All the world's a stage ... via www.swindonlink.com

The West Swindon Shakespeare Festival has featured on Swindon's web site for the last eight months and is linked with one of the sites run by a top Shakespeare teacher in the USA.

As a result of reading about the West Swindon project and seeing photographs on the site, Tim Noble has received e-mails from ten US schools.
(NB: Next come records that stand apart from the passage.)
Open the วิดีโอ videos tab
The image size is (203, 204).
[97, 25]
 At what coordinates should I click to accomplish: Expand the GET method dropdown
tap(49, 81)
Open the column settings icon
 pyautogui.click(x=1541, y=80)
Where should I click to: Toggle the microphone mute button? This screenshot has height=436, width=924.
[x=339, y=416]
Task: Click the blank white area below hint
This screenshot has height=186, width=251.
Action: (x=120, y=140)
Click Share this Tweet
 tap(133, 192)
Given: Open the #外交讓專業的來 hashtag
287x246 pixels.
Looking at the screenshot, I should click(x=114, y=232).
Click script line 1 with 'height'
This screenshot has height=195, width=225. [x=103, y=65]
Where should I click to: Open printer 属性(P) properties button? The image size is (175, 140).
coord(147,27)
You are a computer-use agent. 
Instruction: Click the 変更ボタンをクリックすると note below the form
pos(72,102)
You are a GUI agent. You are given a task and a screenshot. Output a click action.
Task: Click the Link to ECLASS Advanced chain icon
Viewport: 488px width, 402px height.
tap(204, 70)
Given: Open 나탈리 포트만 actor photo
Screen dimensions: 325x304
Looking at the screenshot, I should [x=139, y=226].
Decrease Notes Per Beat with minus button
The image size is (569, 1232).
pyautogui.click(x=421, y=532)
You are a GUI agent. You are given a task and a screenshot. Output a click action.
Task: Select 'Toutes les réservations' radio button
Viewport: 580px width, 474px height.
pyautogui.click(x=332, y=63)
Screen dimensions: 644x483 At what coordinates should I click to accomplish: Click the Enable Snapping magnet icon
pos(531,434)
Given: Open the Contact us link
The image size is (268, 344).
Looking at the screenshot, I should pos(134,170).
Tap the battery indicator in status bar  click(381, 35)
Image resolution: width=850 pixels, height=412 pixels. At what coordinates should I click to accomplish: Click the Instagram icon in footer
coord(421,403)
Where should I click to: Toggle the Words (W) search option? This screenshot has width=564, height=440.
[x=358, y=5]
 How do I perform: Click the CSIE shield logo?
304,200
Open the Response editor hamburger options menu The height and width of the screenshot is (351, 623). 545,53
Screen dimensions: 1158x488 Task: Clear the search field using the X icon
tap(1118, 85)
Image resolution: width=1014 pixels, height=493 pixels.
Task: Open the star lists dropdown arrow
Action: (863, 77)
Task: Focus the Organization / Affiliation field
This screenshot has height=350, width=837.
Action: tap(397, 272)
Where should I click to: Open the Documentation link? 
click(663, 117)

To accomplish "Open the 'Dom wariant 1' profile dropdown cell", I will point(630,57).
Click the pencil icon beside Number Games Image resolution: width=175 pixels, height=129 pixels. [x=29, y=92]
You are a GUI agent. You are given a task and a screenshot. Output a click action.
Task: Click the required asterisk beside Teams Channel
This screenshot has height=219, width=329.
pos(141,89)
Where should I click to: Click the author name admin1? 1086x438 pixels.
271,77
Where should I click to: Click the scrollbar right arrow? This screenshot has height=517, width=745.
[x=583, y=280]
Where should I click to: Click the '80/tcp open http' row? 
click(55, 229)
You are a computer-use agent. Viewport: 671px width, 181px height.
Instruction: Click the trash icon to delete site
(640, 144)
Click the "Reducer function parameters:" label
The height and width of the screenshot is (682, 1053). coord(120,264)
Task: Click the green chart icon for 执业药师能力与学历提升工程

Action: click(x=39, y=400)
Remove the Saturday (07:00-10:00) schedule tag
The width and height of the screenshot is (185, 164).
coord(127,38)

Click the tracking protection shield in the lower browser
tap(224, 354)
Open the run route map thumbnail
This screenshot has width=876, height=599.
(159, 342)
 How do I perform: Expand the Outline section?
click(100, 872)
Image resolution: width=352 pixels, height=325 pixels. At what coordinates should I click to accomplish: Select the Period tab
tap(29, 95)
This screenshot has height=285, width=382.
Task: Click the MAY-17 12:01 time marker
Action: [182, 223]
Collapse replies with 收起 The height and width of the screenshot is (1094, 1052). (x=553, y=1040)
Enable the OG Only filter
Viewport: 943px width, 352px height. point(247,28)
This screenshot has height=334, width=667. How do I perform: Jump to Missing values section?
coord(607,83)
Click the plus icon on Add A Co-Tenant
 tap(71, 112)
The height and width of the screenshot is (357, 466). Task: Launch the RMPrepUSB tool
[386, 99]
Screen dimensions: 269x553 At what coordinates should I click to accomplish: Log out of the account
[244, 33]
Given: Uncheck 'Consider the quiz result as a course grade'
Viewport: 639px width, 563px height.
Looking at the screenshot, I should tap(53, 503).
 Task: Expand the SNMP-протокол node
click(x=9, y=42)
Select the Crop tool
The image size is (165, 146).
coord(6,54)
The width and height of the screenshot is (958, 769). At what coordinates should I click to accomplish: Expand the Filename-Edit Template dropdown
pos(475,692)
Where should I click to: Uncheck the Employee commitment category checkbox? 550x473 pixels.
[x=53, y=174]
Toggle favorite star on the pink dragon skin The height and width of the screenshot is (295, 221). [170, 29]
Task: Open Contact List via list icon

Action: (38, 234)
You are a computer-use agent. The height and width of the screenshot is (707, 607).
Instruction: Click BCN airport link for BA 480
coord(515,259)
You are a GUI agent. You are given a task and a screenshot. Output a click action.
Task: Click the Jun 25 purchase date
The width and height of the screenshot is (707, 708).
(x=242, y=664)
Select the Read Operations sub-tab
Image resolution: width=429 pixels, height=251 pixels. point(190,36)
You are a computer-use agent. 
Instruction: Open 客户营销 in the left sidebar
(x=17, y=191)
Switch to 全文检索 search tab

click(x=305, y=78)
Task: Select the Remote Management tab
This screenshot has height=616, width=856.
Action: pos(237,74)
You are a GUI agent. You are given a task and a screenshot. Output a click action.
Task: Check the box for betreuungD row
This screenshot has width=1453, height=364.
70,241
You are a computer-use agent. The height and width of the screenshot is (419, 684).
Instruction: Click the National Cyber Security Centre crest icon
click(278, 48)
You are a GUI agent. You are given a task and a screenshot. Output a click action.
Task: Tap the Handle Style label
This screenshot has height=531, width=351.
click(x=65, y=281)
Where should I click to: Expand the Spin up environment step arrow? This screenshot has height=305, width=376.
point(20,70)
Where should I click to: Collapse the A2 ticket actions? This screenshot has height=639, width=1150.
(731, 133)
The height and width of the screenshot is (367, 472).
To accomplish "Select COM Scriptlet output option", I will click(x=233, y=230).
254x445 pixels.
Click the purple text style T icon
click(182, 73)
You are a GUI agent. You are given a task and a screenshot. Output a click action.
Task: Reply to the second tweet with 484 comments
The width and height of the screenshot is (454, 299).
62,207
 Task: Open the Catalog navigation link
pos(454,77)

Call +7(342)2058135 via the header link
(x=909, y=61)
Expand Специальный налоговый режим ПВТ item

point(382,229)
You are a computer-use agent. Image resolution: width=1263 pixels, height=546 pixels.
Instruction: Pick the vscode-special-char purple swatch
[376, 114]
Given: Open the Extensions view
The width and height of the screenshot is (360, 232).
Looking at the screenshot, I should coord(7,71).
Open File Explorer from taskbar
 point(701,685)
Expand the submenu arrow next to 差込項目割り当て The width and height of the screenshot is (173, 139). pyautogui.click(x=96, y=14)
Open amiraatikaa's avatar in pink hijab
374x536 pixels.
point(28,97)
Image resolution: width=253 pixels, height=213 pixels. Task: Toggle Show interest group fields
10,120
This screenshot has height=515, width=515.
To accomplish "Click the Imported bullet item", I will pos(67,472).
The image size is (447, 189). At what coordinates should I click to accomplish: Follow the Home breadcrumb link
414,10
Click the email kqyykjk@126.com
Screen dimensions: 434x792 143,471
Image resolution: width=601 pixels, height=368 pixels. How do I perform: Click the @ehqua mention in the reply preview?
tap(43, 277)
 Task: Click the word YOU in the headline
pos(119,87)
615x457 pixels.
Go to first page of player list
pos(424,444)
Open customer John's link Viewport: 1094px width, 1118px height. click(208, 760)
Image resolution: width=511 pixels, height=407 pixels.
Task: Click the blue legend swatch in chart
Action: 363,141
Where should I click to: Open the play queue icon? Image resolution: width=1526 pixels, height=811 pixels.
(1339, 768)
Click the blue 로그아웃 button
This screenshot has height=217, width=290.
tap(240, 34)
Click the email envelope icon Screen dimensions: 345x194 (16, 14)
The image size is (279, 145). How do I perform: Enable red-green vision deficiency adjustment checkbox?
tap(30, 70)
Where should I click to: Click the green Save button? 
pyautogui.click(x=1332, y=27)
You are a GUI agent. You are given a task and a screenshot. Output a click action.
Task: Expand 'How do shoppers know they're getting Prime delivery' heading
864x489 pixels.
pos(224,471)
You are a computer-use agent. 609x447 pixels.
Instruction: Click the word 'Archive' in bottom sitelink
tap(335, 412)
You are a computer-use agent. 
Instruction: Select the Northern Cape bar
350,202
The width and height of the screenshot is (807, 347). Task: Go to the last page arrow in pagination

"It is fantastically exciting," he said. "Now that all the schools are on-line, I'm hoping that children will be able to exchange e-mails with others in America about their Shakespeare studies. It's a new and unexpected dimension to the festival."












 
Home | Latest Swindon News | Archive | What's On in Swindon | Swindon Links | Advertising | About Us
Copyright 1999 - 2005 Swindon Publications Ltd. Website design & management Rubber Dragon Limited.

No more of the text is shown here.